Friday 2 November 2012

Ellen Terhune by Edmund Wilson (from Memoirs of Hecate County)

I always felt, when I went to the Terhune house, that I was getting back into the past – or rather, perhaps, that an atmosphere which had first been established at the beginning of the eighties, when the house in which she lived had been built, had been preserved there as a vital medium down into the nineteen twenties.

Pay close attention to that opening sentence for in it is established the house as time machine or the projective vehicle of its chatelaine Ellen Terhune who is subject to strange absences. The story in its way is an exploration of that puzzle beloved of time travel theorists, the grandfather paradox. In this case the target is more the mother paradox. Go back to that stage to halt her marriage and thus the pregnancy which issued in Ellen. The time traveller is the narrator of the tale and as he goes back his modern clothes are noted much as he notes the retro styles of the 'persons' that he encounters. To cross into this imaginal domain he has to physically enter the Terhune place and be transported by Ellen who is one of her spells. (Hecate how are you) She tells us:

I've always been a little bit scared by these states that I was telling you about, and I thought it might be a good thing to take hold of them and deliberately exploit them – to try and put them outside myself.

Her intention is to alter her own past definitively so that she no longer exists in an unacceptable present in which she is creatively stuck. She is a composer and Wilson describes her impasse through the rendering of a sonata that is working on.

At the end, the ghost of a second theme limped off and dropped away in irremediable speciousness and impotence, and we were back with the same confounded phrase, which was never satisfactorily resolved, but simply repeated eight times at precisely the same loudness and tempo.

As I mentioned in a previous postgrail cup one can be in one of those imaginal realms and not know it so the narrator does not get spooked by the change in the appearance of the house. There is no immediate confrontation with another plane that is known to be such.
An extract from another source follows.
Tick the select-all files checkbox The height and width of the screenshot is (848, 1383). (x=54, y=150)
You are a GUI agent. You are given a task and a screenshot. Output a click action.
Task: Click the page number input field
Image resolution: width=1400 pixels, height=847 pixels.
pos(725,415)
To me the element of changing the future by altering the past is the predominant feature of the tale so I would put it into the category of time travel fiction.

To alter a phrase; yes I know, one that was never uttered, Beam me up Scot, there are little notes which put us in mind of the man for whom he was the conscience.

I turned away my mind, I confess, with a certain complacent relief to a big party I looked forward to that evening; one of those gathering where great quantities of tan-backed girls and scarlet-faced men, with highballs fizzing in their hands, lift laughing and strident voices among glass-topped cocktail tables and lamps that give indirect lighting.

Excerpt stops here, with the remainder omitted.